We finally get an official picture of Janet before she possessed Maddie's body, at least. And she's in a car with Mr. Martin. I don't think there's anything sexual going on between them. Every supposed evil person in this show is always just misunderstood and never actually evil. It makes things pretty predictable, but whatever. Remember, Maddie had a non-sexual friendship with her male teacher in the first season. The writers might do the same with Mr. Martin and Janet. A male teacher being friends with a teenage girl would not slide in this day and age, by the way.

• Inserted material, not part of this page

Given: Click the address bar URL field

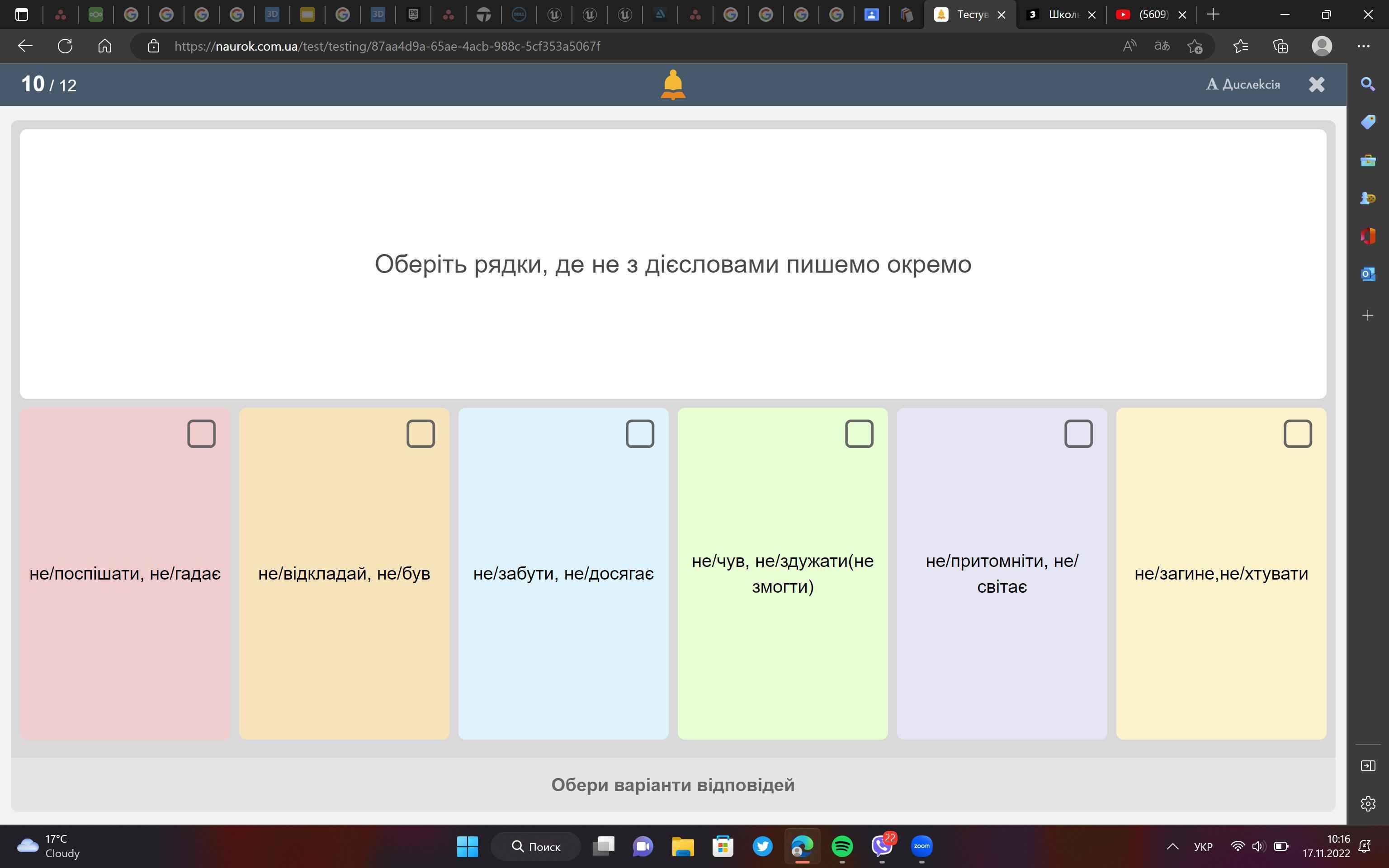Looking at the screenshot, I should [387, 46].
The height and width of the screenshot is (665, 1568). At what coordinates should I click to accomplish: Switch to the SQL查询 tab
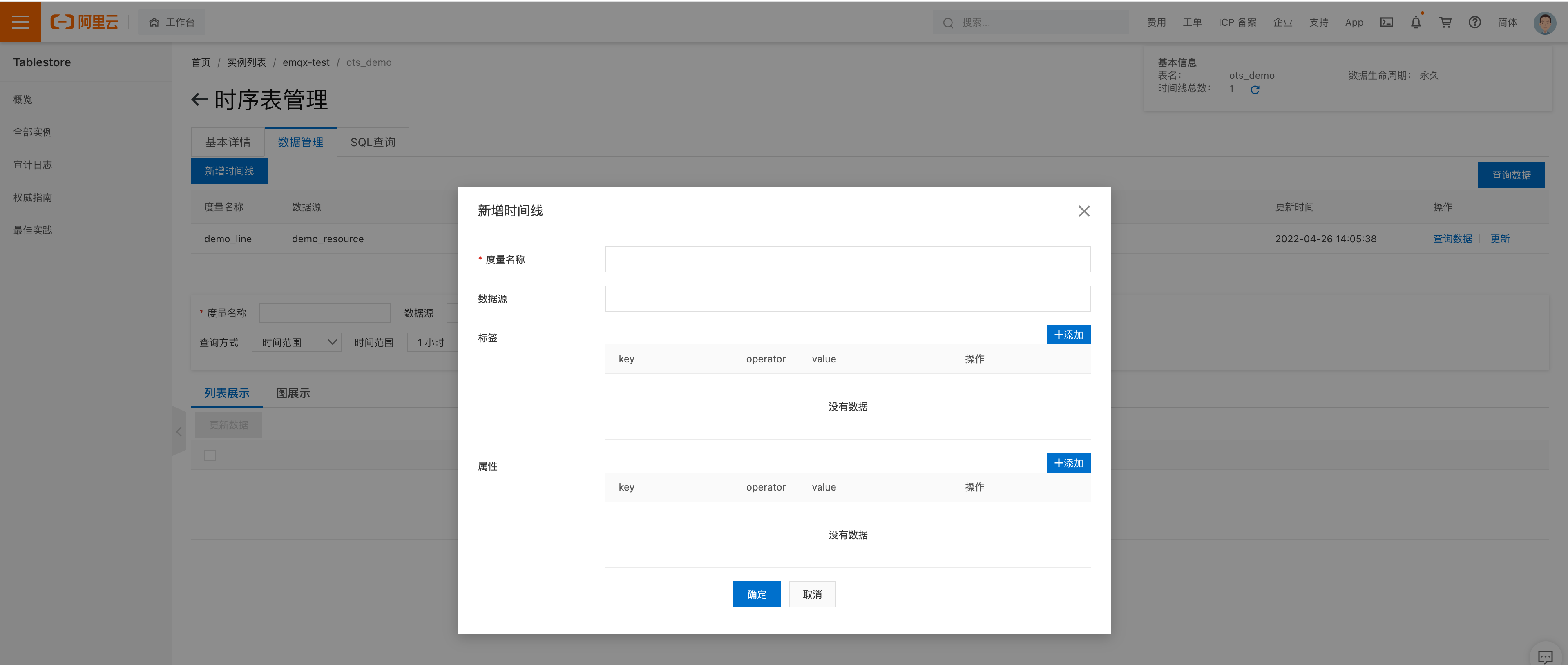point(373,142)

Also, when I first had a glimpse of Mr. Martin and Janet in the car, and I couldn't see the image too well, I thought she was supposed to be his wife. I hope we get some flashbacks of some scenes set in the 1950s. I've been seeing that time period a lot in movies or TV shows that I watch, and I'm starting to like it. I like to see it in fiction. I don't like thinking about the 50s in real life, for various reasons.
Nicole's older brother, Diego, will be introduced in this season. Not much to say about him.
There's going to be a girl character named Quinn in season 2, one of the marching band ghosts who got killed in the bus crash. I found the picture of her to be interesting. She's sitting indoors with Maddie and Rhonda, despite the fact the bus crash kids in season 1 were always outside. I guess Quinn spends time away from those kids and prefers to be indoors. Or maybe she and the other bus crash kids were convinced to break out of that loop they're in and finally go into the school.
Then there's Yuri. They mentioned him in season 1. He only speaks Russian and prefers to hang out in the art class. It's possible he pretends to only speak Russian so no one bothers him. That's just speculation, though. It's possible he genuinely only speaks Russian.
Interesting pictures. I can't wait to finally watch season 2. I'm pretty sure I'll spoil it for myself before that happens, though. Because I only have Netflix, and I don't have the patience to wait for SS to come out on there.